Output the lines from the top of the entries below to the line with "Task: Open Chiunyi Ko's profile picture", both included, exactly and without pictures.

━━━

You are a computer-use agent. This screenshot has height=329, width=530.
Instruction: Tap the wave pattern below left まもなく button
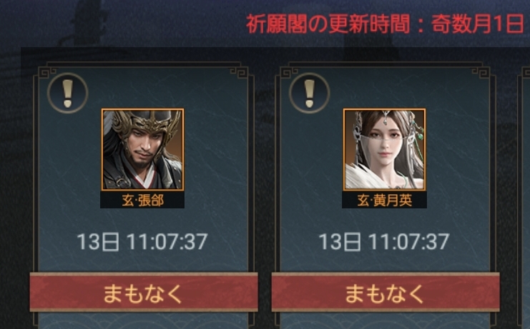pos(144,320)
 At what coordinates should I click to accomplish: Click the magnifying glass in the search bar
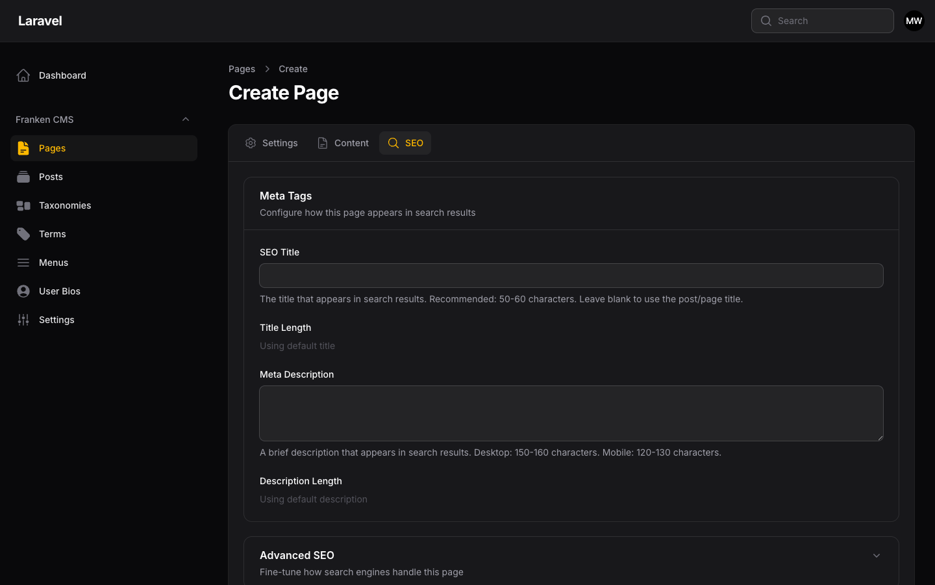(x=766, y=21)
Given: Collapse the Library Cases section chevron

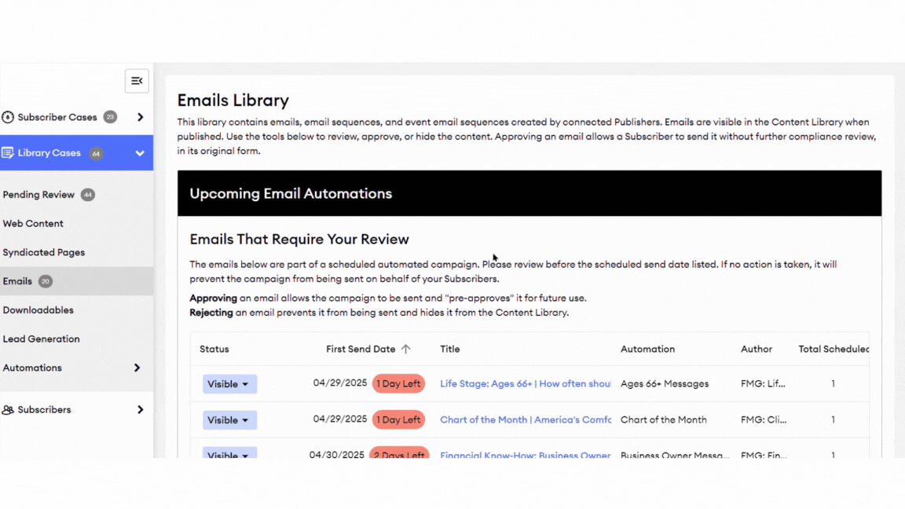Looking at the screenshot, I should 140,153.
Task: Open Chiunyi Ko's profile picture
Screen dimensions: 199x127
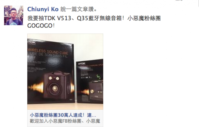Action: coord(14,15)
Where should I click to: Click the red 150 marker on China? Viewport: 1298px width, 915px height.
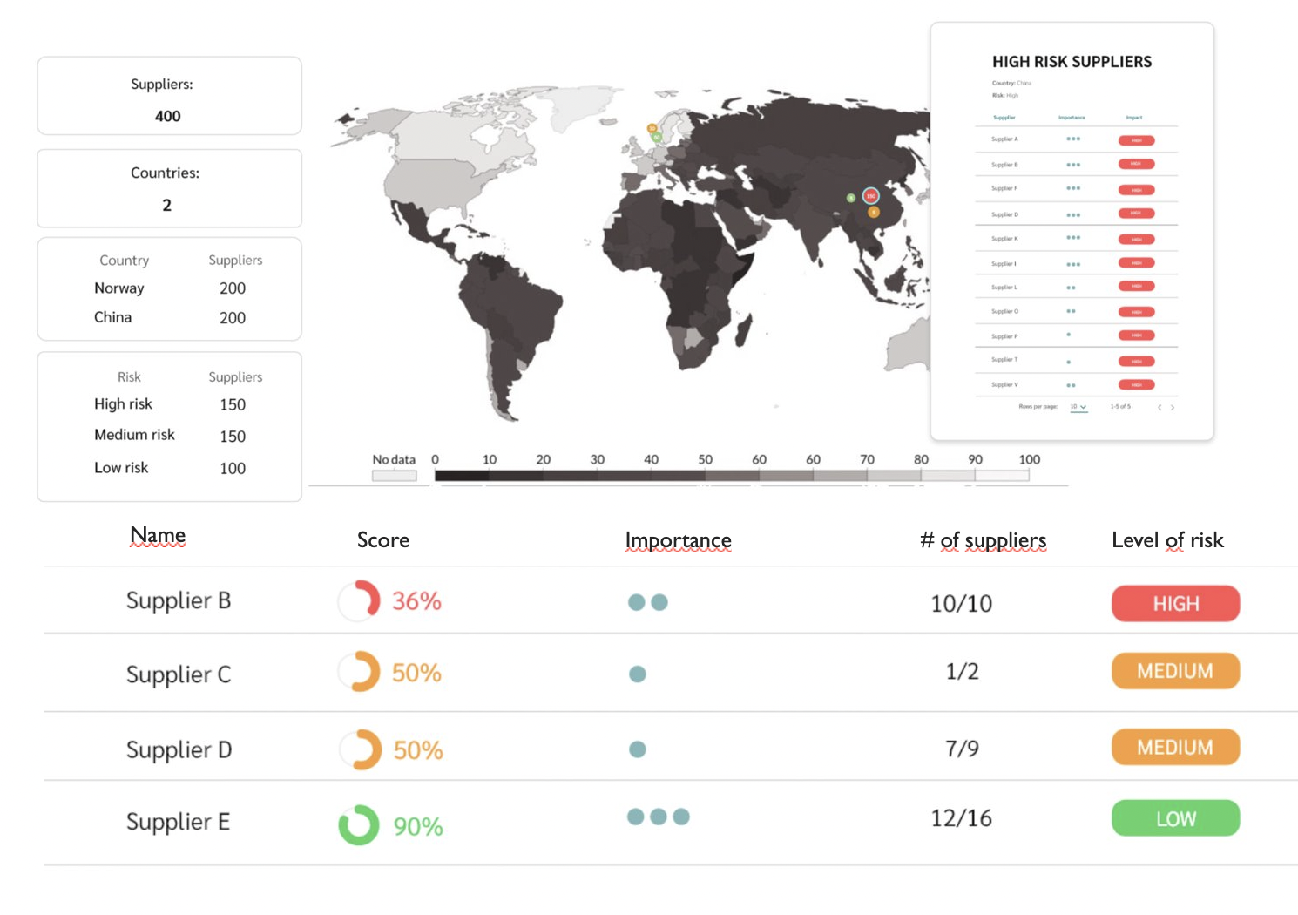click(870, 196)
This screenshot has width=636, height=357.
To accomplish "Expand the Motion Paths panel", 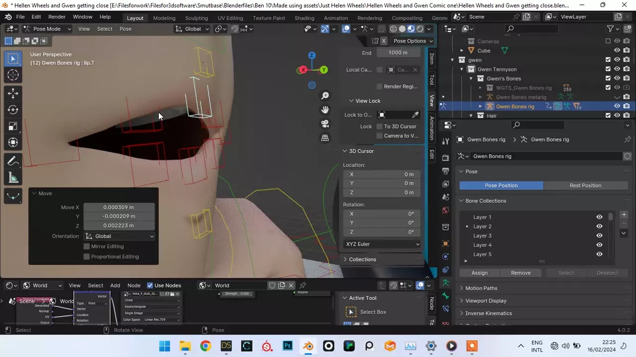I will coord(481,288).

━━━

**Completed exercise:**
You are a computer-use agent. This screenshot has height=329, width=530.
Instruction: Tap the wave pattern below left まもなく button
pos(144,320)
 At what coordinates should I click to accomplish: Click the magnifying glass in the search bar
(x=766, y=21)
Given: Collapse the Library Cases section chevron

Looking at the screenshot, I should 140,153.
Task: Open Chiunyi Ko's profile picture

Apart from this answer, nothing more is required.